* STATED TASK *
Format as a Markdown table with columns Row and Line, leaving out blank lines, the entries from the line with "You are a GUI" to the line with "Viewport: 1200px width, 675px height.".

* GIVEN RECORDS *
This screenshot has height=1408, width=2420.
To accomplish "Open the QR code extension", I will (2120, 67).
--
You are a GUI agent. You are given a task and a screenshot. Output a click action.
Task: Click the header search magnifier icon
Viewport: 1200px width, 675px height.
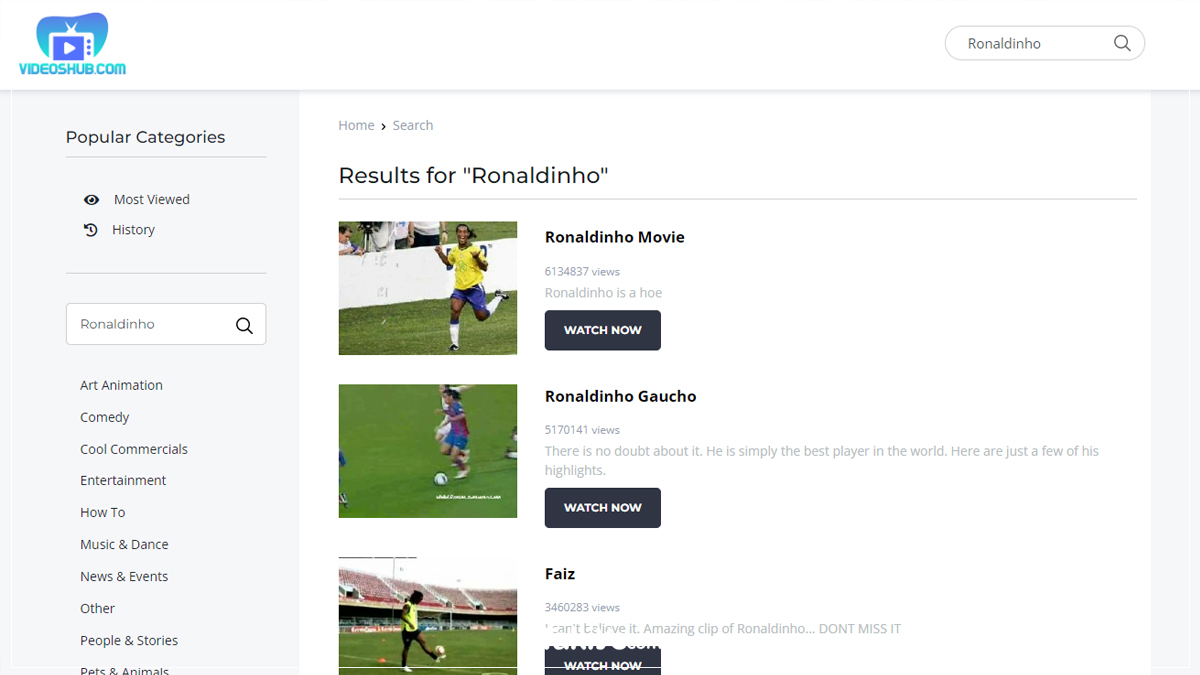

* ANSWER BELOW *
| Row | Line |
|---|---|
| 1 | You are a GUI agent. You are given a task and a screenshot. Output a click action. |
| 2 | Task: Click the header search magnifier icon |
| 3 | Viewport: 1200px width, 675px height. |